Northeastern University is a global institution. Our community members undertake international travel in pursuit of teaching, study, research, service and co-curricular activities. In order to successfully conduct these activities, a number of guidelines and resources are provided to support a robust and diverse set of international activities.
Planning & Considerations
Planning for international travel and study is exciting and might even appear to be a bit daunting. For undergraduate students, there are a number of resources available to guide and assist you in the Global Experience Office (GEO). All other travelers should use this website and related resources. Valuable and necessary information is also available in the Northeastern University International Travel Policy.
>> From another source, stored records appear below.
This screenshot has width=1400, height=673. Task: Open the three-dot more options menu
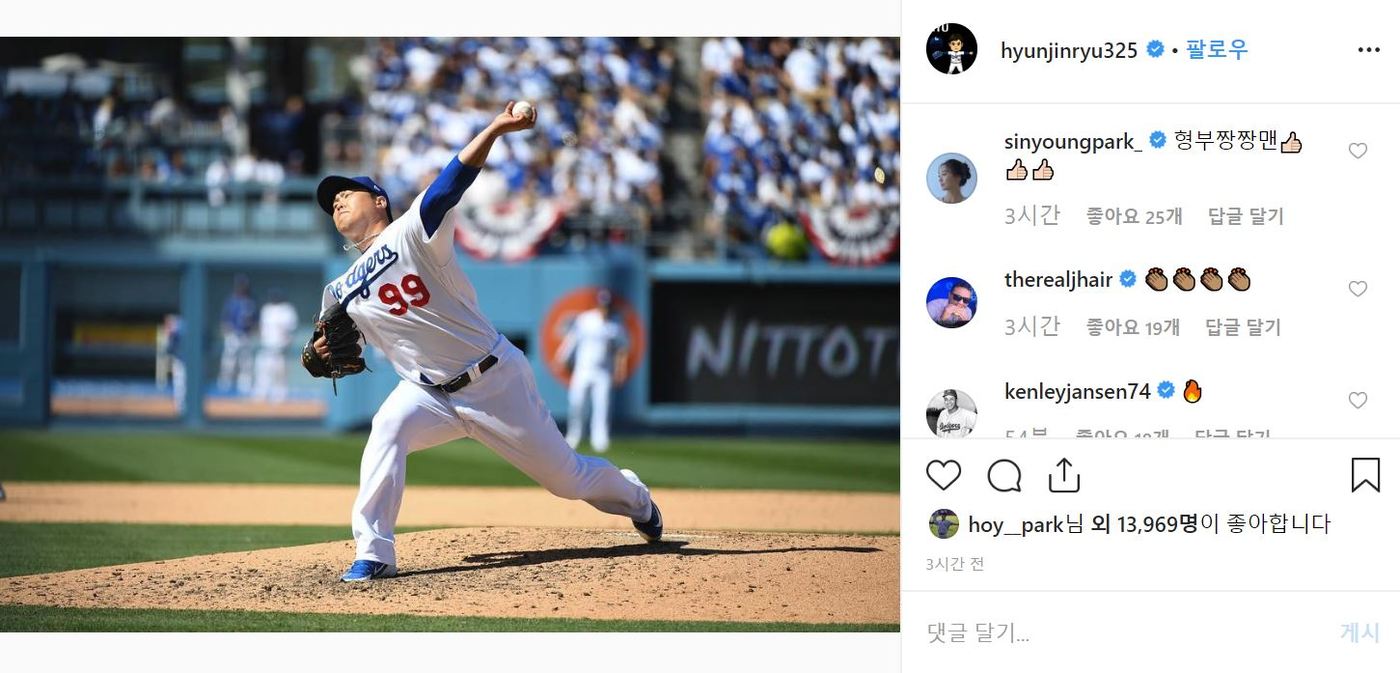click(1368, 50)
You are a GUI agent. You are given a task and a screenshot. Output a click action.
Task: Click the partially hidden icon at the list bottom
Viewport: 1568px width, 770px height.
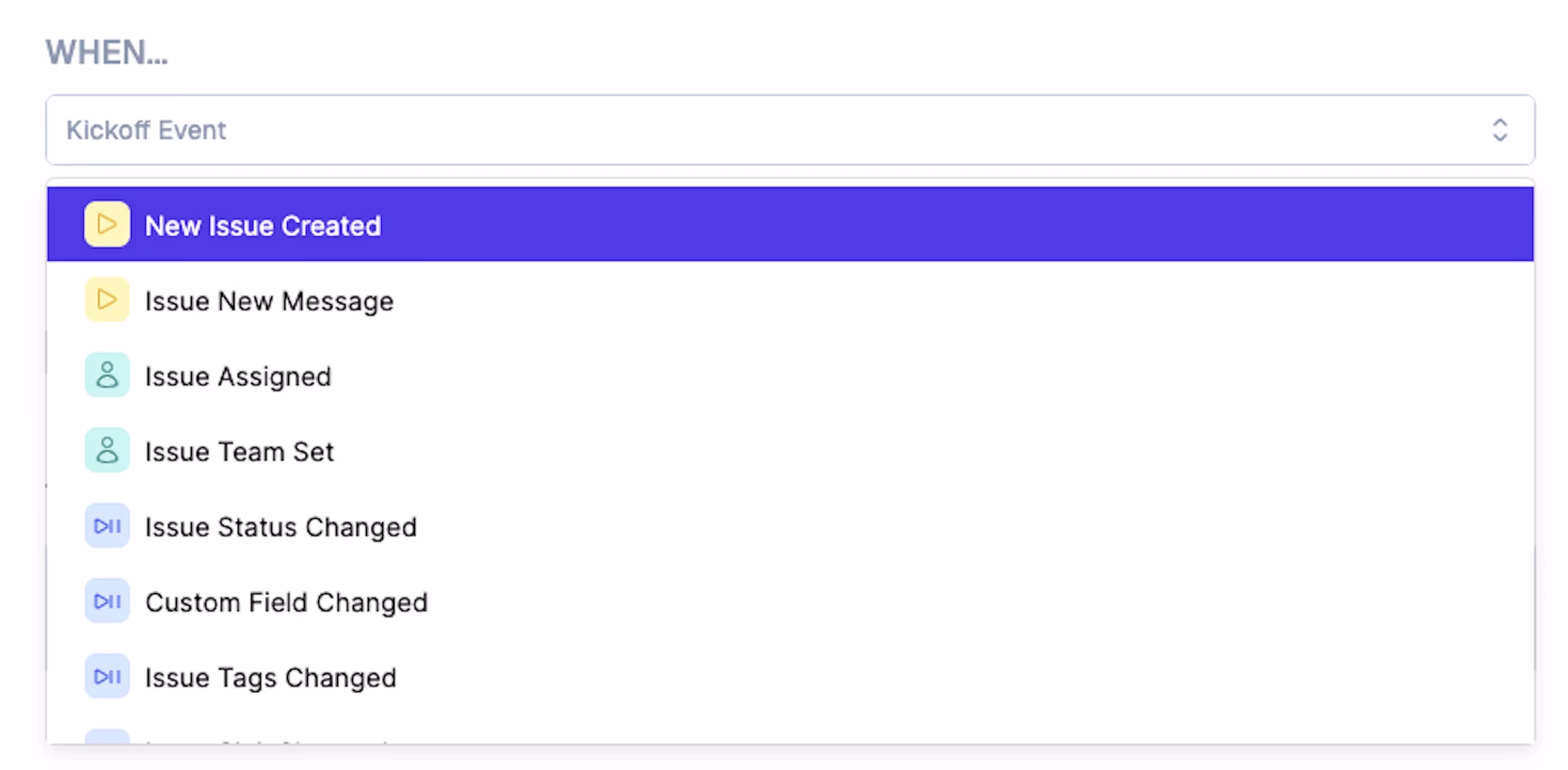pos(107,736)
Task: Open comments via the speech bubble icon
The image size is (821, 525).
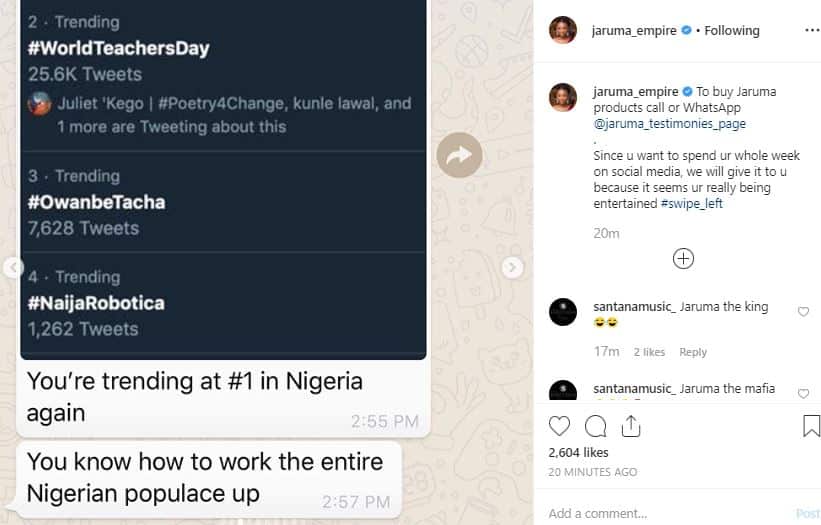Action: 595,426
Consulting these resources in the very early stages of planning your trip is the best way to go!
Don't forget to check out the pre-departure planning checklist to help you get organized.
- The Registry is a critical aspect to international travel and is in place to support all travelers with a robust set of travel support services twenty-four hours a day 365 days a year.
- It is important to know about restrictions on travel to “high risk” locations and procedures in place should you wish to file an Exception Petition to travel to such a location.
- Requirements for insurance and evacuation or interruptions in travel are also important to learn about as well as guidance on export controls.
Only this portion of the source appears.